• Text block
========

Thus, the conjugation of the antibody did not notably affect the interaction between the conjugated Ab and its antigen.

In order to evaluate the maximum amount of the antibody that can be conjugated to the nanoparticles, increasing concentrations of anti-TNF or anti-IL17A were used for conjugation. The binding of a GpL-TNF-TNC solution with constant concentration was then determined, as shown in Figure 3b. With a concentration of 250 μg/mL of anti-TNF in the coupling reaction, the maximum amount of antibody could be immobilized on the particles. Increasing the antibody concentration did not lead to a further increase in antigen binding. Similar binding studies with anti-Fn14 PDL192-AuNPs and their GpL-fused antigen (Fn14ed-GpL) were performed. As shown in Figure 4, maximum conjugation capacity was again reached at the antibody concentration of 250 μg/mL—similar to the results shown in Figure 3b.

4. Discussion

Since the early work of Turkevich and Frens, methods to produce gold nanoparticles in the scale from 9 to 120 nm, and with defined size distribution, have been optimized for various applications [13,21]. Gold NPs can be coated with a ligand shell, which provides colloidal stability, or conjugated with (biological) molecules via thiols ([22], Rivera-Gil et al.). However, attaching Abs directly to the surface of NPs has drawbacks; that is, the process may affect their activity by blocking the active side. To overcome this problem, a method depending on directional covalent binding to a functional polymer on the surface of NPs has been investigated in the literature [23]. One effective method is the use of 1-ethyl-3- (3-dimethylaminopropyl) carbodiimide (EDC) chemistry [24].

========

• Provided information
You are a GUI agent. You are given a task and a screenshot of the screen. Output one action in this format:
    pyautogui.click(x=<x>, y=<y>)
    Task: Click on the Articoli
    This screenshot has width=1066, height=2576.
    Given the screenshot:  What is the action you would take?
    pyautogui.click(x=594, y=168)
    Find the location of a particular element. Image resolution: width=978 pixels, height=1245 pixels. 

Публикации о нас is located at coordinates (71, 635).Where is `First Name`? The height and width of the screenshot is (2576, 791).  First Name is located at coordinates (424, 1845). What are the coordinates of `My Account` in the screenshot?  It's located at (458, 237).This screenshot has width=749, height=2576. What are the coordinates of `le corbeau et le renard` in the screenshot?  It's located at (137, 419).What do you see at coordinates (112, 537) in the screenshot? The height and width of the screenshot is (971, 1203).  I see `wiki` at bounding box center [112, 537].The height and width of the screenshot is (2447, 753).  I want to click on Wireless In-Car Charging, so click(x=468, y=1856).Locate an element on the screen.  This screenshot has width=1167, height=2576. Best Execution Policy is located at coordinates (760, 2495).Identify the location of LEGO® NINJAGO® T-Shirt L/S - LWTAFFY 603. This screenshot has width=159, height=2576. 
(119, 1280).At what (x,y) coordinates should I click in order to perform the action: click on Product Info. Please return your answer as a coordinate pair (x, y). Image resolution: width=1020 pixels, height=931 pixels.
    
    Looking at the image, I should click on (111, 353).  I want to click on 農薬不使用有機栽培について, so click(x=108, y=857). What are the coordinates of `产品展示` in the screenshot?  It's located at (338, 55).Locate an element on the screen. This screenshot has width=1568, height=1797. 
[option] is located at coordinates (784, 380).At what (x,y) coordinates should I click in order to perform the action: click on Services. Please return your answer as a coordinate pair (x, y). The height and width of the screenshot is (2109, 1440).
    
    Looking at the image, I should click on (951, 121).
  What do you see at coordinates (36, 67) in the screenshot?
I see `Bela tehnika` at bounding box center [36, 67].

========

• What to produce
Write the next part of the gold nanoparticle antibody-conjugation text, beginning right after its last sentence.

• Result for this task
Antibodies bear amine groups on some of their amino-acid side chains, including residues in the antigen-binding site. To detect the probability of their binding to antigen-binding-irrelevant sites of the antibody, we functionalized AuNPs with a carboxyl-containing polymer and then conjugated them with the therapeutic Abs using EDC/NHS chemistry, and carried out binding studies. The binding studies revealed that, even though some antibodies might have coupled through their antigen-binding sites, others coupled through antigen-biding-irrelevant amino acids and remained active.

Recent studies found that specific antibodies for the TNF receptor Fn14 can mimic some effects of the soluble TWEAK, Fn14-specific TNF ligand, by triggering the related signaling pathways. However, the soluble anti-Fn14 antibody failed to activate all of the needed signaling pathways of the soluble TWEAK. This drawback of the soluble anti-Fn14 can be overcome by oligomerization using protein G, or by anchoring to Fcγ receptors of the effector cells, which provides the antibody with agonistic activity [4,25]. In future work, we will exploit the gold nanoparticles as a platform to immobilize the therapeutic antibody (PDL192) as a model. We hypothesize that the AuNPs-conjugated anti-Fn14 monoclonal IgG1 antibody will possess agonistic activity which resembles the Fcγ receptors anchoring-dependent efficiency. Such anchored antibodies should then be able to trigger the associated proinflammatory signaling pathways. If successful, this approach will enable promising applications of nanocomposites with antitumor antibodies. Furthermore, we will work on the nanoencapsulation of these nanoparticles to target tumor tissues specifically and prevent the systemic side effects associated with such antibodies.

5. Conclusions

Gold nanoparticles of diameter ca. 60 nm have been synthesized by a gold chloride reduction in sodium citrate, then functionalized with COOH-PEG-SH to stabilize the colloidal solution of the gold nanoparticles. We have also demonstrated that the carboxyl-modified gold nanoparticles can be coupled with the antibodies of interest using the EDC/NHS coupling procedure. The binding studies of the Ab-grafted AuNPs against their labeled specific antigen confirmed the conjugation of C-AuNPs. We showed that our coupling protocol allows for the conjugation of the antibody so that its activity is maintained. Our future work will focus on the in vitro assays needed to compare the activity of the conjugated antibodies and their soluble variants.